The packet covers such things as what types of questions will be asked in the certain areas and how many points they are worth. For example, math features four types of questions; multiple choice, multiple choice with response, short answer (all worth two points each) and extended response (worth four points each).

The packet goes over strengths and challenges for the three grades taking the test annually (fourth-, seventh- and tenth-grade). For example, one challenge that faces many fourth-graders is the ability to organize mathematical information to be used to either find a solution to a problem or to describe specific mathematical details. It also gives strategies for students to better understand the questions on the reading portion and better ways to answer questions in the writing portion.

The last item she presented to the board was "something I thought you might enjoy or appreciate," she said - a packet that included a glossary of terms used regularly in the action plan, like AYP, as well as how to calculate drop out or cohort graduation rates, as defined by the OSPI.

"This is very valuable," she said. "You may think you know a reasonable definition of AYP ... but here it is for you."

The packet also included "Compare My School" breakdowns from the OSPI Web site that compares the OBSD WASL scores with that of other schools with similar profiles.

Schrouder also told of some upcoming items, including an evaluation in the next couple of months. She said it would be different than the audit they had a few years ago.
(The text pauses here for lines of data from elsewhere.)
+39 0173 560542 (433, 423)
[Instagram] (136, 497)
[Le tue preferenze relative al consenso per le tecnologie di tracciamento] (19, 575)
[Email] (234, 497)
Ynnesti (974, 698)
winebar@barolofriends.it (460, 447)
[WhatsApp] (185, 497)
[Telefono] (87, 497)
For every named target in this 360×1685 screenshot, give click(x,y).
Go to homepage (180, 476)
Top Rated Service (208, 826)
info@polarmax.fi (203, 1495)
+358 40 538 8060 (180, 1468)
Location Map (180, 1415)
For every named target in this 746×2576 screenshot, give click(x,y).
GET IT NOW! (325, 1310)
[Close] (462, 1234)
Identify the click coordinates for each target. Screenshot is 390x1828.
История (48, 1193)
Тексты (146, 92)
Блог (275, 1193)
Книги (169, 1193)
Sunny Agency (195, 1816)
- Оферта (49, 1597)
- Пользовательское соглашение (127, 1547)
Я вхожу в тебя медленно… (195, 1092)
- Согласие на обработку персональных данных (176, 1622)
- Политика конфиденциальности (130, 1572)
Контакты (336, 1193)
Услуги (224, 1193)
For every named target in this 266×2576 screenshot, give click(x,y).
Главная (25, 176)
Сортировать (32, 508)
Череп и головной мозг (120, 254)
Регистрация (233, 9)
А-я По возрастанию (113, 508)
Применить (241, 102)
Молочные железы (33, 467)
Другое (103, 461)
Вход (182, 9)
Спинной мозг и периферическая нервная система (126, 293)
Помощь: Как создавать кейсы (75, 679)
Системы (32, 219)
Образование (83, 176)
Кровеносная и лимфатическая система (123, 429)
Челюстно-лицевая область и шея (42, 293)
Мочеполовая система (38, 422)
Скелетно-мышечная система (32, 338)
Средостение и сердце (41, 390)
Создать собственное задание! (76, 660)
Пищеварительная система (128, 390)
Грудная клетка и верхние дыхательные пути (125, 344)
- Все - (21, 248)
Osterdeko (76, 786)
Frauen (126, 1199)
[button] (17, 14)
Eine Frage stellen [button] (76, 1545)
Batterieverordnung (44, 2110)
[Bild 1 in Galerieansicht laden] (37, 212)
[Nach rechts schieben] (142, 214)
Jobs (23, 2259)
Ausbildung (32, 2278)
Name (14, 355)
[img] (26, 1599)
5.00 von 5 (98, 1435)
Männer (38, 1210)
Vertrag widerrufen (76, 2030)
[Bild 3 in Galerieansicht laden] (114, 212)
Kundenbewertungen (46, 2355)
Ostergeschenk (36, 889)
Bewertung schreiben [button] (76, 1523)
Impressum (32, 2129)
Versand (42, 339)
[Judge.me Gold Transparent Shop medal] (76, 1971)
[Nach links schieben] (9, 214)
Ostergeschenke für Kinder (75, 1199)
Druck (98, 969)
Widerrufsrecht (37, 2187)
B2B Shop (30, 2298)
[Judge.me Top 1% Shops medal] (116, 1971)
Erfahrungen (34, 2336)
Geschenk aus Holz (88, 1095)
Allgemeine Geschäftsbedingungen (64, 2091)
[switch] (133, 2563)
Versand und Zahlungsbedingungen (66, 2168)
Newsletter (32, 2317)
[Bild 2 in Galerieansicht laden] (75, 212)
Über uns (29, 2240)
The evaluation will be of all schools that received school improvement funding in the first year of the program and how they are doing now, which would include Ilwaco Jr/Sr High School.

The final item that Schrouder addressed is an exciting one for the OBSD - the possibility of continuing school improvement funding at IHS for a fourth year.

"There may even be a year five," hinted Schrouder.

Originally, the plan was for the funding to last for three years, but it was found that the changes could not be fully realized on that short of time frame and there are indications that those year one schools have been afforded an extra year.

OSPI will basically ask those schools who entered the program in its first year (including IHS) how much money they want from for school improvement for the fourth year, but they will have to have specific things they want to do with specific dollar amounts.

"We anticipate requests between $10,000 and $20,000," said Schrouder. "I don't think that you'll get more than that."

Because of extending the funding of the year one schools, that means there will be fewer schools entering the program in this its fourth year. Hilltop School entered the program last year.